- Given data -

###

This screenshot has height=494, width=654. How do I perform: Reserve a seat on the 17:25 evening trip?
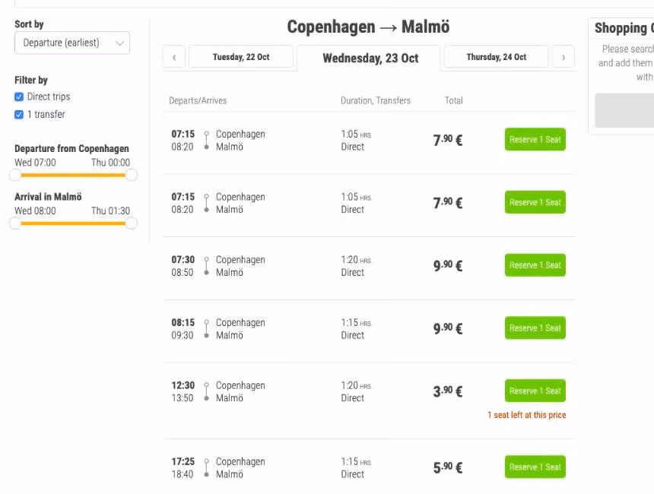pyautogui.click(x=535, y=467)
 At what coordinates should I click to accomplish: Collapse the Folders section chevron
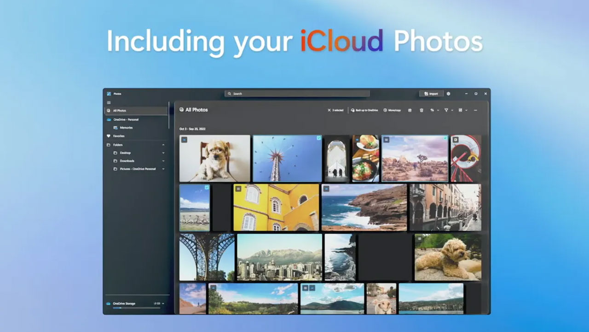click(163, 145)
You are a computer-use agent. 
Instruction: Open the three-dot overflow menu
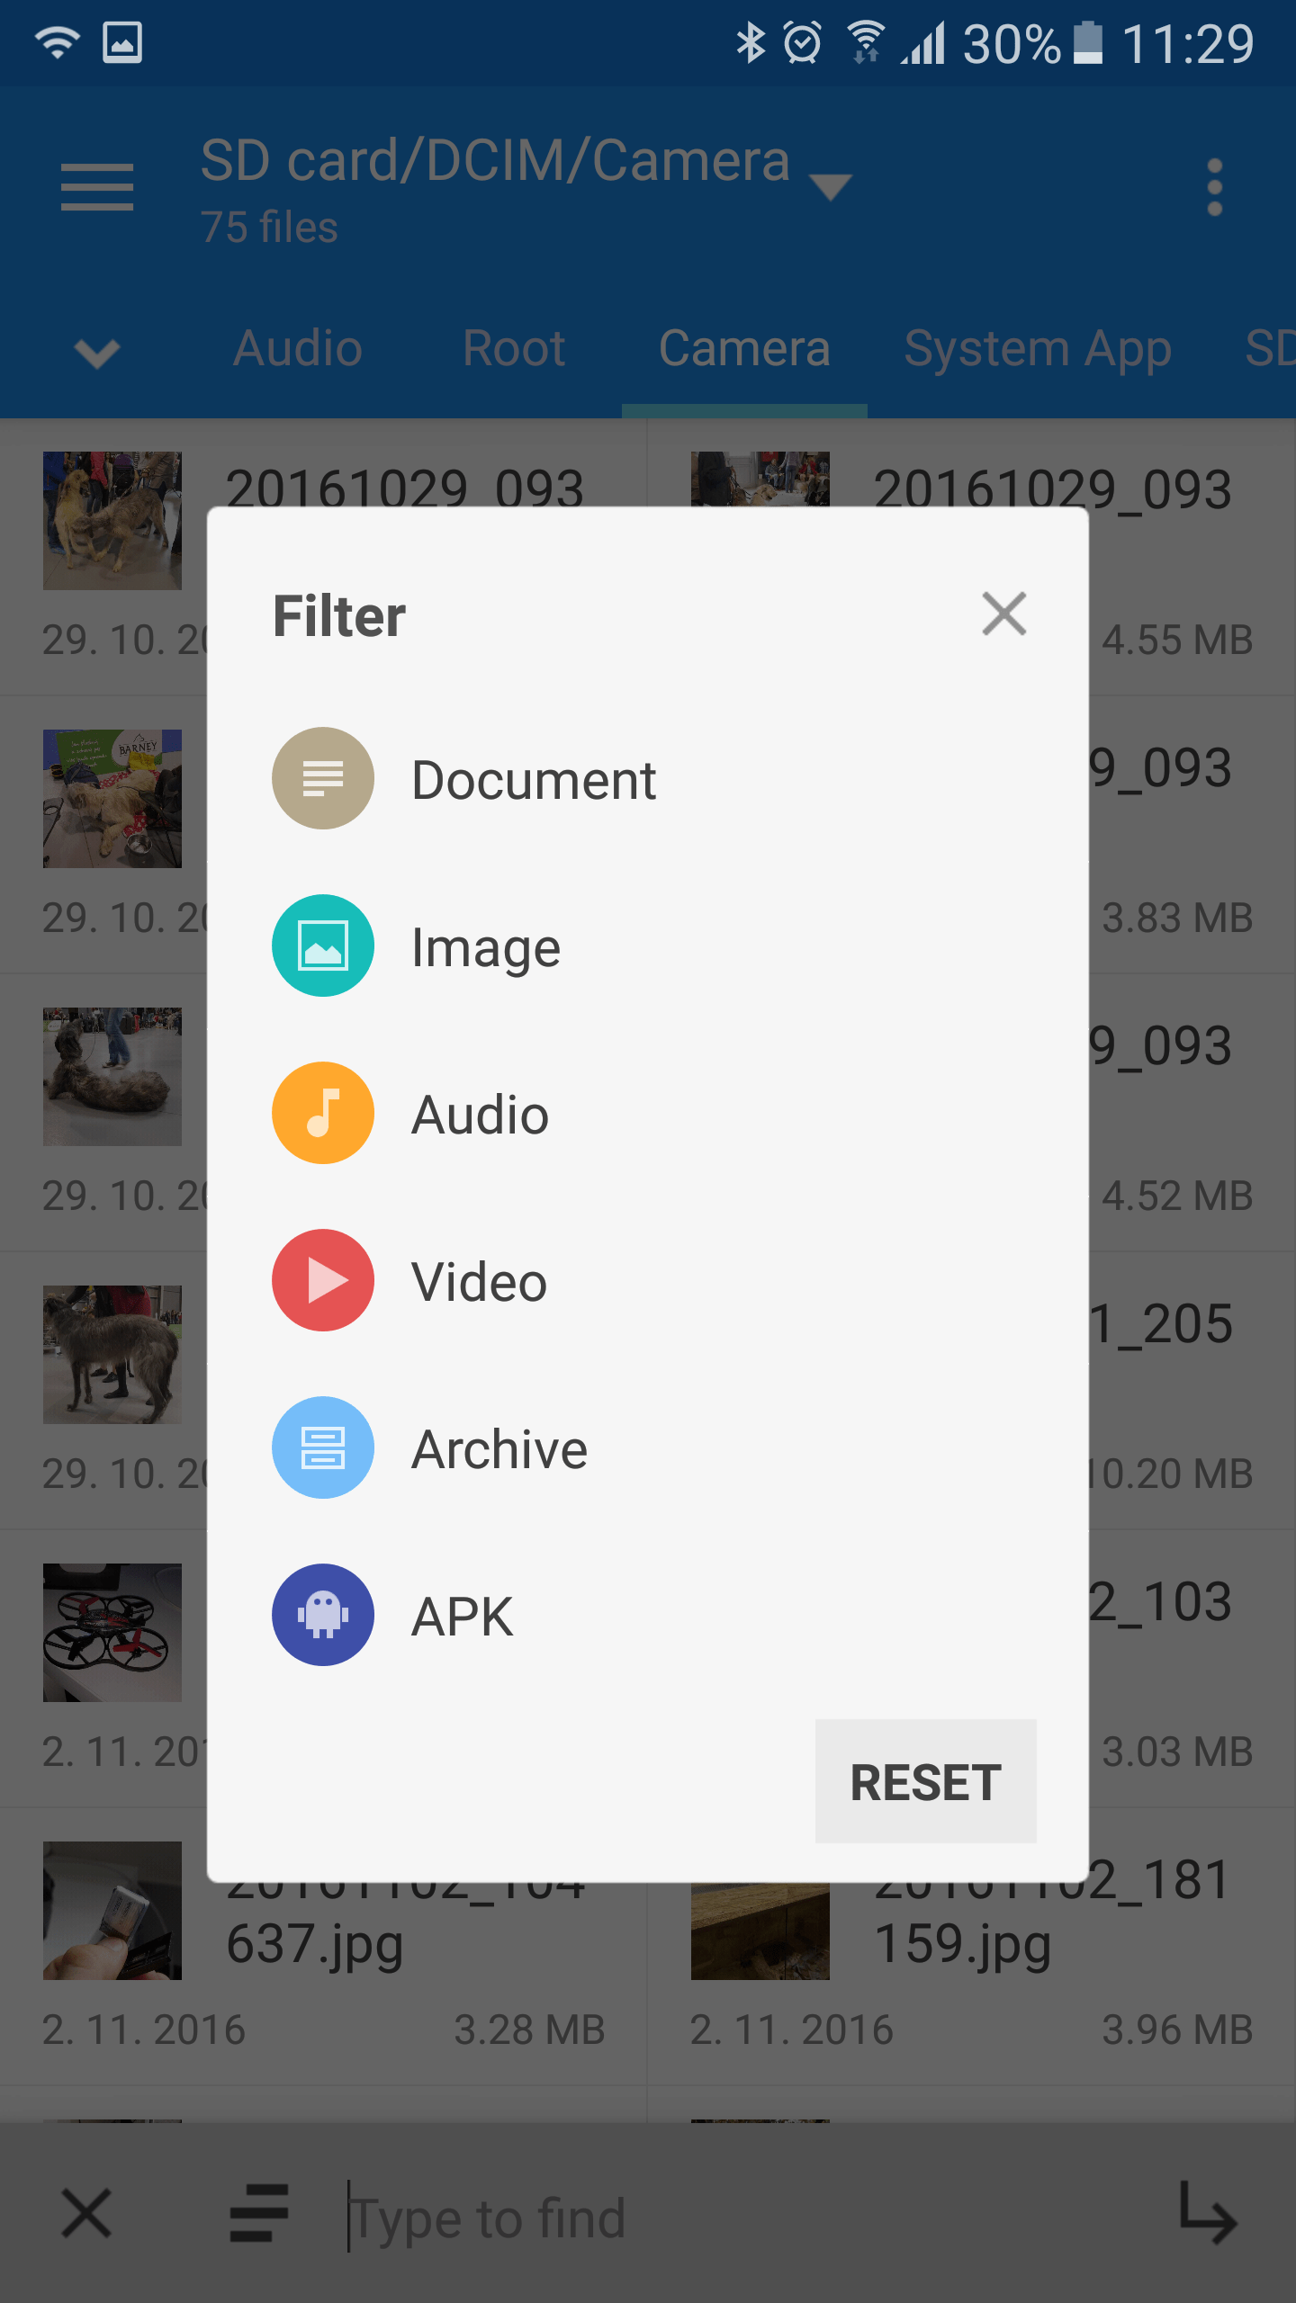coord(1215,187)
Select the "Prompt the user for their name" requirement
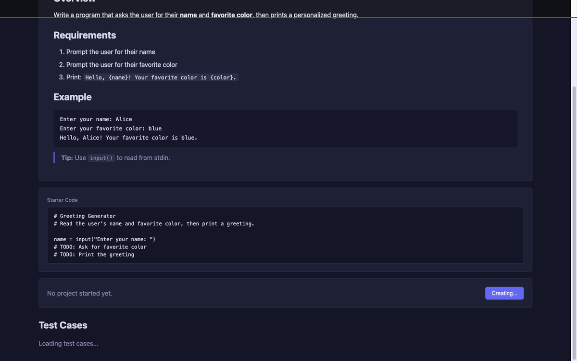Image resolution: width=577 pixels, height=361 pixels. (111, 52)
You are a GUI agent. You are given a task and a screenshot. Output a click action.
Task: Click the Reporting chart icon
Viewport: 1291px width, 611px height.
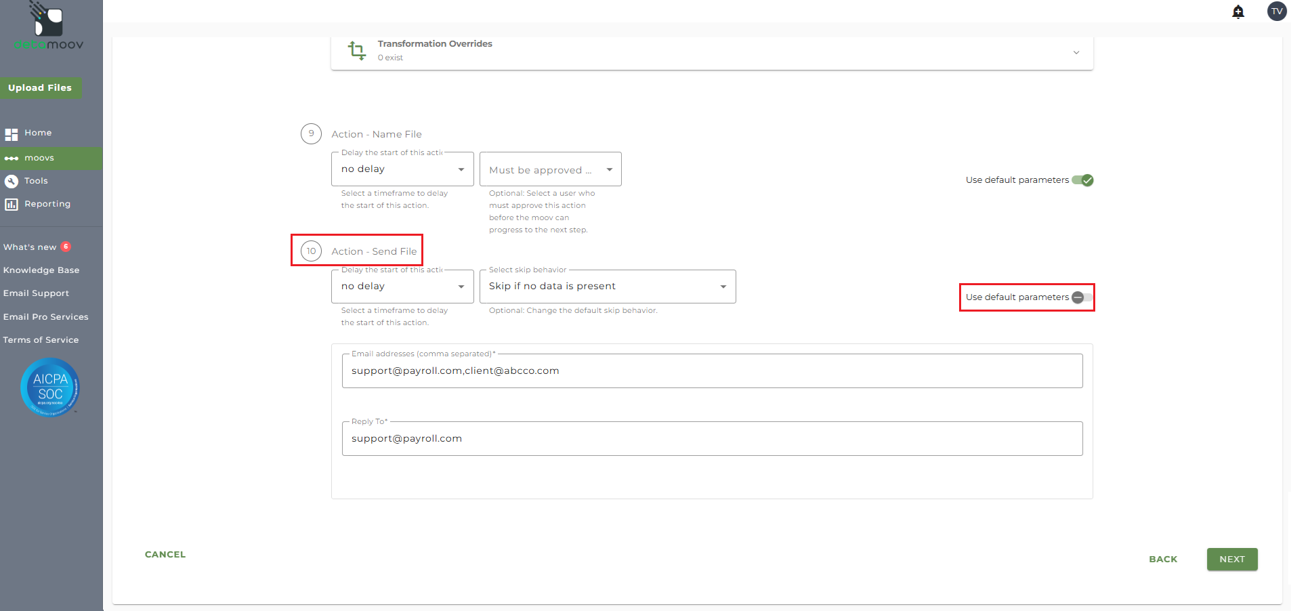click(12, 205)
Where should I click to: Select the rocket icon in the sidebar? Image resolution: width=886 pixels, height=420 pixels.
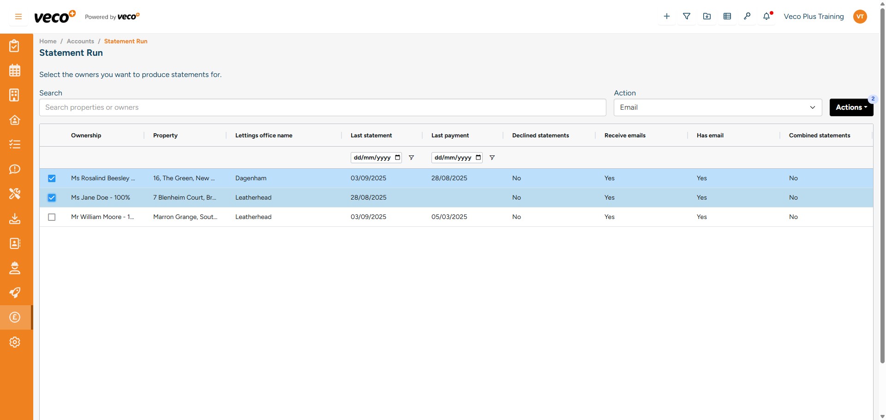pos(15,293)
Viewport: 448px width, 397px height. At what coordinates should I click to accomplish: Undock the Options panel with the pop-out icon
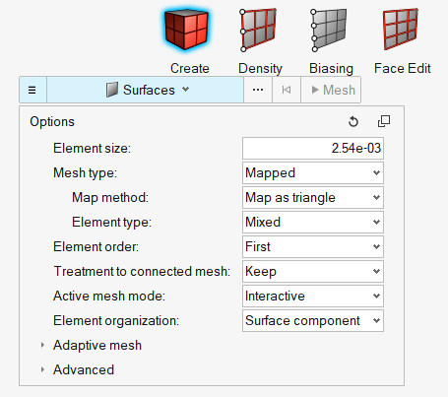click(x=384, y=121)
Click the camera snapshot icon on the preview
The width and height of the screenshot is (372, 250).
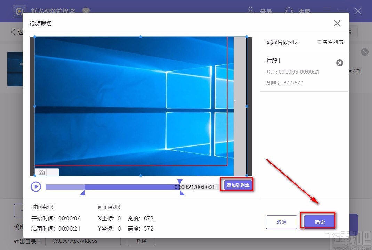click(x=41, y=172)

###

- The task -
Retype all of the material above exactly as it appears, leaving out the pictures.

- The output -
This screenshot has height=494, width=654. How do I perform: Reserve a seat on the 17:25 evening trip?
pyautogui.click(x=535, y=467)
 At what coordinates should I click to accomplish: Collapse the Folders section chevron
click(163, 145)
You are a computer-use agent. 
Instruction: Open the three-dot overflow menu
coord(1215,187)
Select the "Prompt the user for their name" requirement
Image resolution: width=577 pixels, height=361 pixels. (111, 52)
You are a GUI agent. You are given a task and a screenshot. Output a click action.
Task: Click the Reporting chart icon
Viewport: 1291px width, 611px height.
click(12, 205)
Where should I click to: Select the rocket icon in the sidebar? Image resolution: width=886 pixels, height=420 pixels.
pos(15,293)
Viewport: 448px width, 397px height. At what coordinates should I click to accomplish: Undock the Options panel with the pop-out icon
click(x=384, y=121)
Click the camera snapshot icon on the preview
The width and height of the screenshot is (372, 250).
click(x=41, y=172)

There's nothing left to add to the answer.